Polygot: An Approach Towards Reliable Translation By Name Identification And Memory Optimization Using Semantic Analysis
Background
In this study, we aim to improve the efficiency, complexity, and performance of the language translation process, particularly for underexplored languages like Bengali. While there have been numerous studies in natural language processing (NLP), most of them have focused on English as the target language, leaving many other languages, including Bengali, underrepresented. Although research on areas like Bengali keyboard layout design and English-to-Bengali translation exists, there is limited work on Bengali-to-English translation. Language translation is inherently complex due to the presence of words with multiple meanings, various forms, and different grammatical structures expressing the same idea. Additionally, accurately identifying names as nouns, particularly when they are attached with prefixes, suffixes, or other linguistic markers, poses a significant challenge in translation. Our goal is to address these issues by developing an efficient translation system that can handle these complexities.
Methodology
To tackle these challenges, we focused on two critical aspects: memory optimization and accurate identification of names as nouns. We developed a system that optimizes memory usage while processing translation data, making it more efficient in terms of both time and resources. At the same time, we emphasized improving the system’s ability to identify and interpret names as nouns. In languages like Bengali, names are often embedded within intricate grammatical structures, making it difficult to differentiate them from other parts of speech. By employing semantic analysis, we aimed to enhance the accuracy of noun identification and ensure the proper translation of sentences. These optimizations were designed to make the system more effective and adaptable for low-resource languages like Bengali.
Findings
Our proposed system showed significant improvements in both memory efficiency and the accurate identification of names as nouns. The semantic analysis approach allowed for more accurate translations, particularly when translating from Bengali to English.
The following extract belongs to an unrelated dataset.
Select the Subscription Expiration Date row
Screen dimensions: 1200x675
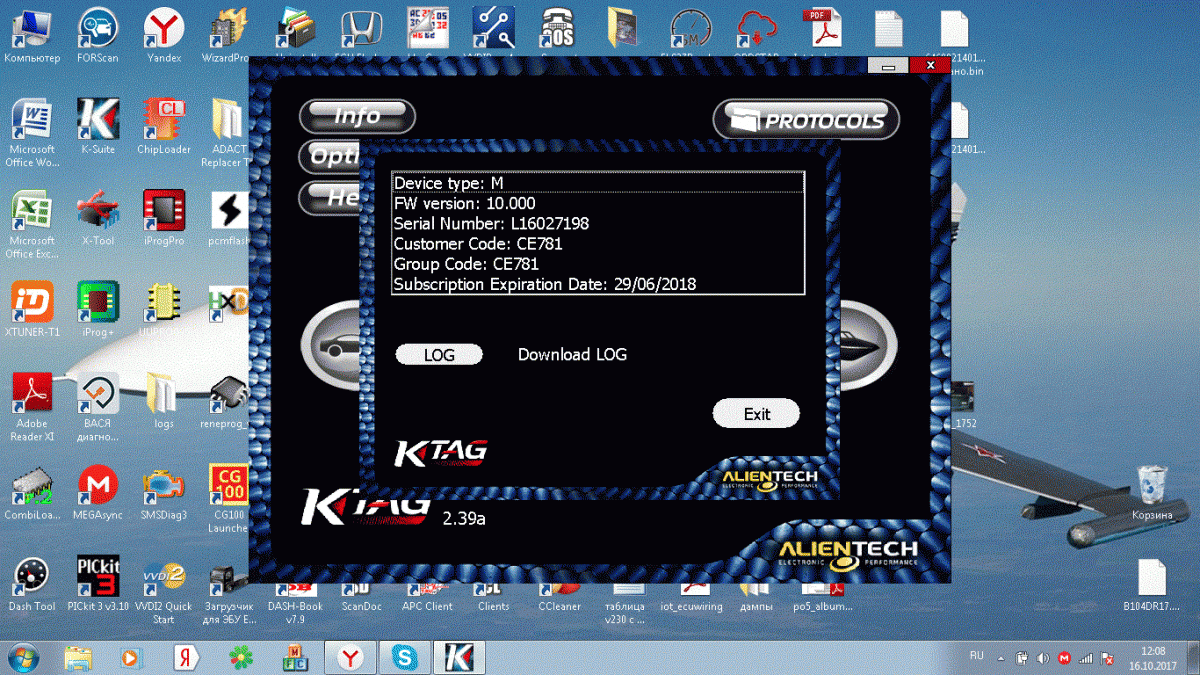pos(597,284)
Furthermore, the memory optimization techniques reduced computational overhead, leading to faster translation times. Although developing an efficient translation system is a complex and resource-intensive task, our results demonstrate that it is possible to improve translation quality for Bengali by addressing specific challenges related to noun recognition and memory management. These advancements make the system more practical for real-world applications and more effective for low-resource languages.